Nebrija, un auténtico humanista renacentista, en pos del progreso de la humanidad y, por ello, interesado en multitud de saberes, era consciente de que la lengua era un instrumento esencial para que la sociedad avanzara, ya que entendía que la lengua no se limitaba a ser un mero artificio retórico, sino que era una poderosa y eficaz herramienta cultural. De ahí la clara intención pedagógica y didáctica de su «Gramática castellana» que escribió para procurar el avance con rigor en todas las ramas del conocimiento -que por aquel entonces empleaban el latín de manera artificiosa y no como una lengua viva y dinámica- y, de esa manera, superar la ignorancia y el estancamiento de la sociedad de su tiempo.
La recopilación de las normas gramaticales del castellano las puso al servicio de la unidad, y del entendimiento, de España, porque, además, su publicación en 1942 coincidiría con el descubrimiento de América por la Corona española, por lo que con su meticuloso trabajo ofreció una obra con la que poder estudiar el castellano y usarlo en los nuevos territorios.
Por supuesto, también era consciente de que su gramática- que sienta las bases de una de las peculiaridades del castellano: el predominio de la ortografía fonética- no solo sería importante por la utilidad que procuran las reglas, sino por promover el espíritu crítico.

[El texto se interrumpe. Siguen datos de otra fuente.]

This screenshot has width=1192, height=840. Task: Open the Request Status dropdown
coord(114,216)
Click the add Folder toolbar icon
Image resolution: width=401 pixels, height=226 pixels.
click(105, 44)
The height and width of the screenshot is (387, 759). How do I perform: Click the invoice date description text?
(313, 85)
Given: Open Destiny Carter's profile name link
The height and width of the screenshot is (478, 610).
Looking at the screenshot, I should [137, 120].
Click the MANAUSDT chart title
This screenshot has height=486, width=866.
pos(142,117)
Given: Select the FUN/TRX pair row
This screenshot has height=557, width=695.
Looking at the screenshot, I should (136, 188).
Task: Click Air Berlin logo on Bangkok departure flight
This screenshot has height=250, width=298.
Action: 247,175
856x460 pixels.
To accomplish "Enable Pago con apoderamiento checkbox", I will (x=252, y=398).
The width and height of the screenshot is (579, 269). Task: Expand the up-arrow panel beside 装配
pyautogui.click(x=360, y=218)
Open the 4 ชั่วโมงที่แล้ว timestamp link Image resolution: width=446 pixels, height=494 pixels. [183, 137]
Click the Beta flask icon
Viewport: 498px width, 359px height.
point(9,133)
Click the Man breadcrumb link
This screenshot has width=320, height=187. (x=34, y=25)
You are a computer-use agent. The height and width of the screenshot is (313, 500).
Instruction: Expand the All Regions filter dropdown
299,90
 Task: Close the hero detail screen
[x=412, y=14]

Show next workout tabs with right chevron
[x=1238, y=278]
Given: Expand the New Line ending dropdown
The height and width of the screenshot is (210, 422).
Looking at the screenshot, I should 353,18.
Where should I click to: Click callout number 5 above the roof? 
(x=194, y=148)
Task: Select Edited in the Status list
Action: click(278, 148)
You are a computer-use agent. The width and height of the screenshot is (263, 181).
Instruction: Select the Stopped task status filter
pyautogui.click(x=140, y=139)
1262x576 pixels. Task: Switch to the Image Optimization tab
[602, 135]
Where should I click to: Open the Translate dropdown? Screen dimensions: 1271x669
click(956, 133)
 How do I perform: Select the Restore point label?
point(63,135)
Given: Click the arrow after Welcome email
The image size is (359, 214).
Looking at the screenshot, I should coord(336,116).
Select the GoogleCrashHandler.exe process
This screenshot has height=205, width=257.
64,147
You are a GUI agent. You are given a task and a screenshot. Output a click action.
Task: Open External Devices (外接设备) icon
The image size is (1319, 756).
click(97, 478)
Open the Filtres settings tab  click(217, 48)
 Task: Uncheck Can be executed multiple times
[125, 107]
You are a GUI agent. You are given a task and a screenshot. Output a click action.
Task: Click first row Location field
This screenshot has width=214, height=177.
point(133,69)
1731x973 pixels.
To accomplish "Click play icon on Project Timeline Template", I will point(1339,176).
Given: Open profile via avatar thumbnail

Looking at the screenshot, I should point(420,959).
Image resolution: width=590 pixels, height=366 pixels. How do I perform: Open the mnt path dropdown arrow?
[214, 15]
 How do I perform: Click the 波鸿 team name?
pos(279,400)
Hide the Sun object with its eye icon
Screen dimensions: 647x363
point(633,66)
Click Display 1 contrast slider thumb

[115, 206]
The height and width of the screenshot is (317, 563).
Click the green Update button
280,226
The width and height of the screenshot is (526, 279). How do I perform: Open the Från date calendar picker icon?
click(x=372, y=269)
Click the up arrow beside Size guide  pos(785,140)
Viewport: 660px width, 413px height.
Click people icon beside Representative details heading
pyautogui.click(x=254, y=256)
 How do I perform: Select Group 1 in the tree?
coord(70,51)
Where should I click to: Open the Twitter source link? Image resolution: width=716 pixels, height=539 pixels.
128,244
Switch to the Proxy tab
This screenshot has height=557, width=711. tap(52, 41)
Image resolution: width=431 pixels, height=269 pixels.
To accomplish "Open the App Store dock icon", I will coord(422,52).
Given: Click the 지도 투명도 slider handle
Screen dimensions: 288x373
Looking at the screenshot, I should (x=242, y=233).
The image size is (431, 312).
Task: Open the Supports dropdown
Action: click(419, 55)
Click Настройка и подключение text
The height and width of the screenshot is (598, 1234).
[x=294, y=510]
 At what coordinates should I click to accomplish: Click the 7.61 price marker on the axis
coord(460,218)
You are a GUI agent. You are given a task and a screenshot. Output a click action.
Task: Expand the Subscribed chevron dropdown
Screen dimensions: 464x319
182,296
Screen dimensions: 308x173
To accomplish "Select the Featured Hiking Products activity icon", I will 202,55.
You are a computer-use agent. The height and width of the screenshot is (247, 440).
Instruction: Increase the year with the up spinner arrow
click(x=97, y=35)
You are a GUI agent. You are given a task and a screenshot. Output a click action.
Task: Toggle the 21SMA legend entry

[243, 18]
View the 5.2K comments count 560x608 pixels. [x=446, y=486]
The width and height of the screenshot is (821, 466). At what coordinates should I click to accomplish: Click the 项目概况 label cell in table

Hay una estrecha relación entre el pensamiento y la estructura gramatical, puesto que esta ordena y estructura la forma de pensar, lo que casi siempre hacemos antes de expresarnos, ya sea verbalmente o por escrito.
Quizás nuestra lengua, rica en palabras, giros y expresiones lingüísticas de distintas procedencias, es como la gastronomía que nos sirve en el plato pistas que nos ayudan a conocer el origen de nuestros alimentos, a entender lo que comemos y a saber que nuestras vicisitudes históricas han determinado nuestra pauta alimentaria. En estas cavilaciones me perdía, mientras esperábamos, sentados a la mesa, a que nos sirvieran unos exquisitos tirabeques, brillantes al aceite de oliva, con jamón y acompañados de un crujiente pan de aroma intenso cocinado en horno de leña.
Compañeros -etimológicamente los que comparten el pan- de mesa, que, aunque hacíamos buenas migas, llamábamos a esta rica variedad temprana de guisante de vainas tiernas y carnosas con nombres diferentes: tirabeques, guisantes de jardín, bisaltos, mollares, capuchinos, jolantaos, guisantes de nieve o de azúcar, etc.